La edad del por qué

CONSEGUÍ un sitio justo en el medio de una pareja, inconsciente de que los estaba separando. Hombro con hombro con ella, que llevaba en brazos a un niño pequeño mordisqueando con la misma misma concentración su puño que un cochecito de juguete, y hombro con codo con él, que llevaba sobre sus hombros, tan lejanos, a otro niño, mayor, que todo lo miraba. Detrás de él, la nada. Éramos la última capa humana de público de procesión, esa mezcla imperfecta de gente con intención y de la que pasa por allí y planta los pies en el sitio para echar un vistazo, exactamente igual que haría con una manifestación de agricultores contra la PAC o en un desfile militar. Están a lo que les pongan. Estos días ponen procesiones.

Quizás haya callejones en Sevilla en donde, si cierras los ojos, solo notas el abarrote por el calor del aliento de los fieles porque se percibe emoción de la misma forma que, en un cine a oscuras, sabes que no estás solo. No es el caso. Aquí y ahora no hay contención ni se aguanta la respiración al llegar el paso para soltarla tras su marcha ni hay silencios que se cortan, ni nada de nada, hay grabaciones con los móviles y gritos de «guapa» a la virgen en momentos de arranque folclórico. La expectación es claramente festiva y mi vecino de la izquierda, sentado sobre los hombros de su enorme padre lo nota.

A lo lejos, se empiezan a ver las manchas de colores que son los cofrades y el paso, con sus flores y luces. El público en masa gira la cabeza para esperar su llegada pacientemente, mientras el niño mira a su alrededor: a nosotros y a las manchas, una y otra vez. Pocas cosas hay que emocionen más a los niños -si no son tan pequeños como el hermano de este y prefieren actividades como meterse el puño en la boca- que participar de una experiencia colectiva, aunque se limite a compartir con los demás la visión de ver pasar algo. Este no puede con los nervios y derrama sobre su paciente progenitor todos los por qués del mundo, los existenciales («¿por qué estamos aquí?») y los circunstanciales («¿por qué hay tanta gente?»), los curiosos («¿por qué hay tambores?») y los que claramente me señalan («¿por qué mamá se puso allí?»). Pues porque yo me puse en el medio, claro.

El padre contesta pacientemente todas las preguntas, una tras otra, como si algo importara. No hay tiempo para asimilar la respuesta cuando ya le cae el chorreo de otras doscientas, están pasando demasiadas cosas incomprensibles. La temible edad del eterno cuestionario se daba cita con un suceso que, a los ojos de un niño, debe ser verdaderamente extraño. Los nervios crecían, el tono de voz se elevaba y el paso se acercaba. Yo prácticamente me había convencido de que estaba ahí más para cubrir la rueda de prensa que ese niño le estaba haciendo a su padre sobre la procesión que la procesión en si misma cuando le empezó a poner las cosas verdaderamente difíciles. No era la única. Todos escuchábamos intrigados, a ver por dónde iba a salir ese genio de la interrogación.

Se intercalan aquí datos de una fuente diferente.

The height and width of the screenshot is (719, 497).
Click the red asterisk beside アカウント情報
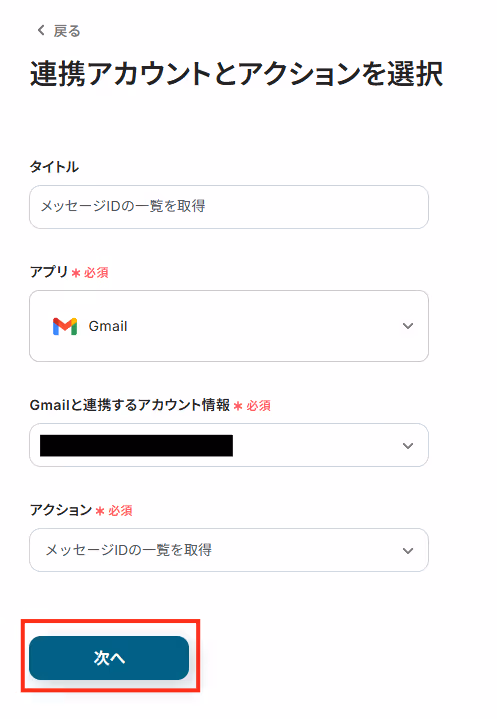(x=238, y=406)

-Papá, ¿por qué vienen tantos fantasmas?, dijo a grito pelado, cuando los cofrades bajos sus capuchones entraron en su campo de visión.

-No son fantasmas, contestó el padre entre dientes.

-Ah, ¿son personas?, preguntó el niño detective, como si aludiese a la segunda categoría de seres que pululan por el mundo. Solo hay fantasmas y personas, o se es una cosa o se es una otra.

-Claro, contestó el padre, aliviado de haber solucionado tan rápidamente la pregunta más agresiva de toda la entrevista hasta el momento, confiado de que el duro interrogador aflojaría su presa. Se equivocaba.

Quiso saber después por qué «llevaban una planta encima de una madera» y cuando su padre le aclaró que era un olivo preguntó qué era un olivo. «Un árbol», obtuvo como respuesta, de forma que inquirió por qué «llevaban un árbol encima de una madera», demostrando que no era de los que olvida el fondo de la cuestión tan fácilmente, sea planta o árbol. También por qué los soldados (sic) llevaban sierras, palas («como las de la playa») y cuchillos («pegados a las escopetas») y por qué la gente tiraba «cosas» (yo traduzco: pétalos) a la Virgen. Las dudas se le apelotonaban. Era tal su incomprensión que encadenaba una pregunta con otra como una letanía, reducido su parpadeo al mínimo como si algunas como si algunas respuestas las entendiera por los ojos.

Cuando todo pasó, la procesión y la entrevista, el padre lo bajó de los hombros y le preguntó si le había gustado. Dijo un sí rotundo y convencido, que yo creí sin dudar. No hay nada como la curiosidad satisfecha.